В Санкт-Петербурге продолжается следствие по факту кражи из Эрмитажа 221 экспоната на общую сумму 130 млн рублей. Скандальную окраску это дело приобрело после того, как стало известно, что крали сами сотрудники музея. Да мало того, как сообщили еще в начале следствия в ГУВД Санкт-Петербурга, занимались они этим в течение ни много ни мало, а целых трех десятков лет!

Это, что ни говорите, срок! По официальной версии все эти годы тащила антиквариат из закромов Родины семья одного из рядовых хранителей. А руководство — ни-ни, не ведало ни сном ни духом. Если принять это на веру, тогда остается констатировать, что попутно в Эрмитаже сделали крупное научное открытие, можно сказать, совершили прорыв в области организации производства.

Взять, к примеру, любой завод: где вы найдете конвейер, который бы без сбоев и остановок отработал аж целых тридцать лет? Да на него все заводоуправление работает — директор в первую очередь, плановый отдел, завком, профком, ОТК. А в Эрмитаже — пожалуйста, десятки лет музейные сокровища совершенно беспрепятственно и бесперебойно из хранилища перемещаются на черный рынок, и без всякого участия руководства и прочих служб.

Директор Эрмитажа М.Пиотровский прямо так и заявил: «Пропажа экспонатов Эрмитажа для меня — шок!» Чудеса да и только, видимо, в Эрмитаже заработал «перпетум мобиле» — вечный двигатель по переработке культурного достояния в твердую валюту, которая работала десятки лет без помощи бюрократического аппарата, не нуждаясь в ремонте и техобслуживании — впору подавать заявку на Нобелевскую премию.

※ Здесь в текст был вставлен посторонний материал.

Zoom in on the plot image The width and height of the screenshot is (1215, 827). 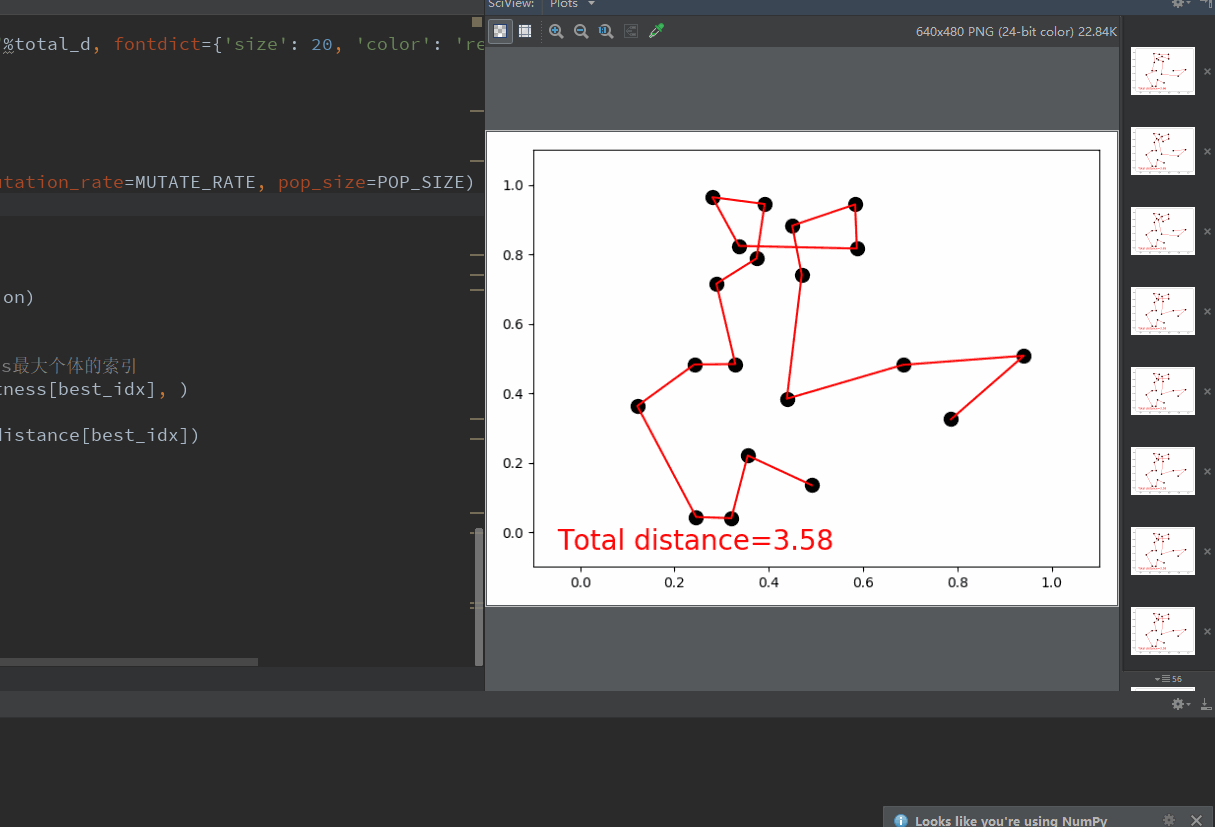(x=556, y=32)
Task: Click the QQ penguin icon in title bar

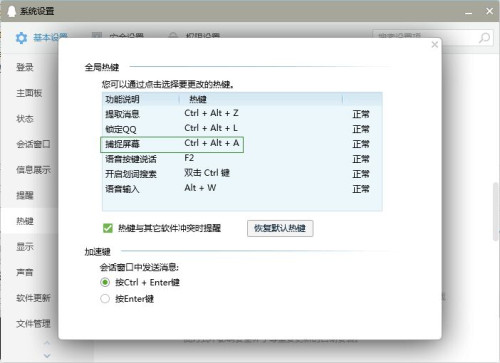Action: coord(11,11)
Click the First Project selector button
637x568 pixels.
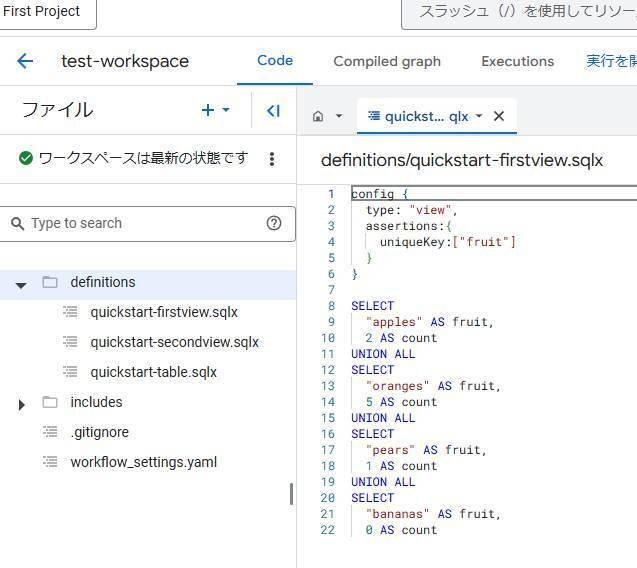pyautogui.click(x=47, y=12)
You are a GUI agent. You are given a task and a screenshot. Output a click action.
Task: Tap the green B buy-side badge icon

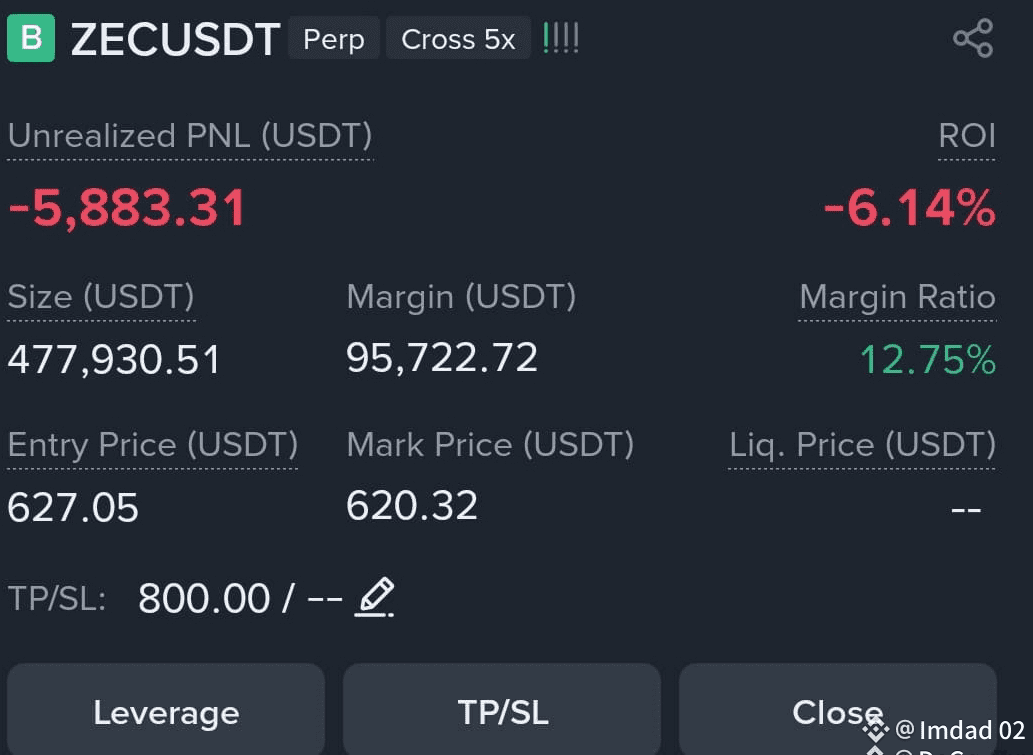click(31, 38)
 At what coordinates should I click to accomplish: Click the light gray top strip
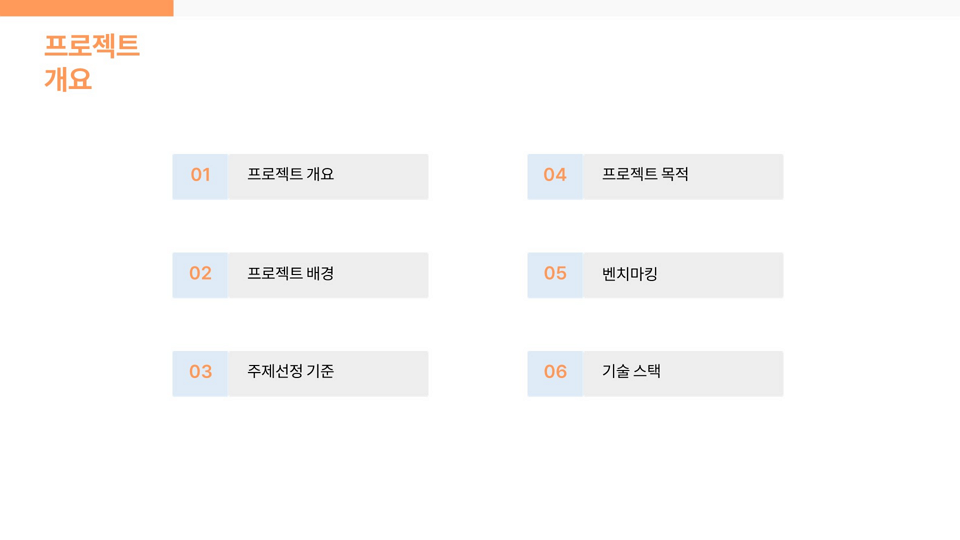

Впрочем, есть и другие мнения относительно происшедшего в Эрмитаже.

Например, бывший заместитель председателя Счетной палаты Юрий Болдырев в эфире радиостанции «Эхо Москвы» заявил: «Стремление изобразить скандальную кражу в Эрмитаже как частный случай, все эти странные истории с подбрасыванием украденного в мусорные бачки напоминают слаженные попытки отвлечь внимание от того, что творится в российских музеях».

Ю.Болдырев напомнил, что в 1999—2000 годах Счетная палата проводила проверку состояния дел в Эрмитаже, и уже тогда были вскрыты весьма неблаговидные факты. А в заключение Ю.Болдырев высказал довольно спорное мнение: «Из отчета ясно видны те механизмы, не побоюсь такого слова, воровства, которые были созданы в крупнейшем музее страны под руководством директора Михаила Пиотровского и его покровителя Михаила Швыдкого. Я не раз говорил: если господа Швыдкой и Пиотровский считают, что работники Счетной палаты их оклеветали, то оспорьте это в суде. Но они этого не сделали ни тогда, не делают и сейчас. А хотят представить скандал как деятельность одной хранительницы и ее родственников. Это просто смешно. Без кураторства сверху такой кражи не было бы».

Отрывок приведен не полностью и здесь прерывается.